Abstract

We report a 59-year-old man with X-linked Charcot-Marie-Tooth disease. Although the patient had already been diagnosed with polyneuropathy at a hospital, he was admitted to our department for further rehabilitative treatments because he began to notice that he needed assistance while walking. On admission, he had muscle atrophy and weakness in the distal part of his extremities, sensory loss of touch and pain in the fingers, feet and toes, and loss of deep tendon reflexes, and pes equino-cavus. Conduction velocities of the bilateral median, ulnar, and tibial nerves were lower than the standard values, and evoked potentials of the bilateral sural nerves were not detected. Needle electromyography showed polyphasic motor unit action potentials in the left tibialis anterior and right first dorsal interosseus muscles.
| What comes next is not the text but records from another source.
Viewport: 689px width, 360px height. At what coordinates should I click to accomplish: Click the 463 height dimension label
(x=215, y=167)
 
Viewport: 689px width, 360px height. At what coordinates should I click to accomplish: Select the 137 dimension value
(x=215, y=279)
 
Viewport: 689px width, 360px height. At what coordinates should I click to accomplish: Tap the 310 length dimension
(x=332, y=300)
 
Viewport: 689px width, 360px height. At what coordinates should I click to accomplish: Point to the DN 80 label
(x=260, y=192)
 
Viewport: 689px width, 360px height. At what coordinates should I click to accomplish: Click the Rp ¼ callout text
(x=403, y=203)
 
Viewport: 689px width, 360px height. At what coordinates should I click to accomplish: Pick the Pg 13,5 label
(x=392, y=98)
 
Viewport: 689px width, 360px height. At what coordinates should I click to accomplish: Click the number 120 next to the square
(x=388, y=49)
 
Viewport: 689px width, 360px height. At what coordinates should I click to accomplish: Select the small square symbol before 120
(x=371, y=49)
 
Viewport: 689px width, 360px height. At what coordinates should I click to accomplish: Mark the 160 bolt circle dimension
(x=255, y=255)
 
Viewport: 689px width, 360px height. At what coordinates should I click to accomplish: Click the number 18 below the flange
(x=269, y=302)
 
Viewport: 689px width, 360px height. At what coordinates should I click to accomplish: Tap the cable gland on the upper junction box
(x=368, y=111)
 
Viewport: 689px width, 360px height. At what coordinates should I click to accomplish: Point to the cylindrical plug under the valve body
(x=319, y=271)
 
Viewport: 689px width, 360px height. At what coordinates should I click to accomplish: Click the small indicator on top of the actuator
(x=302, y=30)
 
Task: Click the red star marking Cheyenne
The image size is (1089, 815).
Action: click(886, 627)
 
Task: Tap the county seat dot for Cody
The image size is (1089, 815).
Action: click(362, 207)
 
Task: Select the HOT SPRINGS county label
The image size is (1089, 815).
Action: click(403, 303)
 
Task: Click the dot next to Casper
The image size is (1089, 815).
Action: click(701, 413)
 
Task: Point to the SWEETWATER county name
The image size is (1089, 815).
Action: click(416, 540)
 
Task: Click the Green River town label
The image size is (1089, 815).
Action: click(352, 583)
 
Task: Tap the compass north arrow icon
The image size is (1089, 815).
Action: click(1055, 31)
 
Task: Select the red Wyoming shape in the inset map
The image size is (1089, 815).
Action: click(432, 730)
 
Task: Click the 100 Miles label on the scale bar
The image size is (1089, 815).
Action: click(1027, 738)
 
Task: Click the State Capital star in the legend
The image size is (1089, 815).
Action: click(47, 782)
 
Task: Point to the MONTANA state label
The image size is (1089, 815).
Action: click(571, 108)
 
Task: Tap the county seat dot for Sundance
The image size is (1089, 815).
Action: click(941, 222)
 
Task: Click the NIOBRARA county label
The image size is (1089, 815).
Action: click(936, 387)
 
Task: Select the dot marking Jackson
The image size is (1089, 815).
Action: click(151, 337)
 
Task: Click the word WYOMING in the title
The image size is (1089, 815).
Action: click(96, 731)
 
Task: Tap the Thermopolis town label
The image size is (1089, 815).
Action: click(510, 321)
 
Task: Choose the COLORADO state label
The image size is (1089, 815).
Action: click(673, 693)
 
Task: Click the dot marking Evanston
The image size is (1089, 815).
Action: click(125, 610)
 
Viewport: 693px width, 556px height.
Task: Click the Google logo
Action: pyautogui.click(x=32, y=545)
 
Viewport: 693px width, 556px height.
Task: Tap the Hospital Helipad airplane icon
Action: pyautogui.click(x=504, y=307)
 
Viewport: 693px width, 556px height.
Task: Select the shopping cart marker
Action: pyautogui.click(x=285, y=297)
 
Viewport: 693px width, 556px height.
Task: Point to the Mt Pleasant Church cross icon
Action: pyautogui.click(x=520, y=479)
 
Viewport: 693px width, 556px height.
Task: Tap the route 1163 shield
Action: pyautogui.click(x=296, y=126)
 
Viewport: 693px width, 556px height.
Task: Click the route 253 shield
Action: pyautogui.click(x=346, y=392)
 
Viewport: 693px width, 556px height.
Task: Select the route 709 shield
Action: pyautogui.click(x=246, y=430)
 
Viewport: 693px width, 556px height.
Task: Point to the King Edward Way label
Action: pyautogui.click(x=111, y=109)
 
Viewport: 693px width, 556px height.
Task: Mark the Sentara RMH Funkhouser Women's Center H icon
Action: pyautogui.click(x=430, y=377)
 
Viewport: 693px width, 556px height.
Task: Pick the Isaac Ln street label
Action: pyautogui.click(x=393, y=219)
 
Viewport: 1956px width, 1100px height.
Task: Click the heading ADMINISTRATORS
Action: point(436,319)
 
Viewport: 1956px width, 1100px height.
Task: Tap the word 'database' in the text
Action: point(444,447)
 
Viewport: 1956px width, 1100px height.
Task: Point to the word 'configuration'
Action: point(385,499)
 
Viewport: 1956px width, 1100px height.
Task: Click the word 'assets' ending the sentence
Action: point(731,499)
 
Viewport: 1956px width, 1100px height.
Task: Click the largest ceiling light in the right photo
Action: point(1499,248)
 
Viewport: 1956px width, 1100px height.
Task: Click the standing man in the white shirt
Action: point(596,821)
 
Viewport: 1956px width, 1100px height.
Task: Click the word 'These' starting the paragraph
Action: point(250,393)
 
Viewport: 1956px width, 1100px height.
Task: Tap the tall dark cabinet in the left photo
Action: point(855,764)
Gene analysis disclosed a mutation (Trp77→stop codon) in the connexin 32. Therefore, we diagnosed him as having X-linked Charcot-Marie-Tooth disease. For rehabilitative treatments, we prescribed resistive exercises for the upper and lower extremities, prolonged stretching of the ankle joints on a standing board, and gait training with bilateral Lofstrand's crutches and shoe-horn type plastic ankle-foot orthosis. A standard wheelchair was also made available for going outside.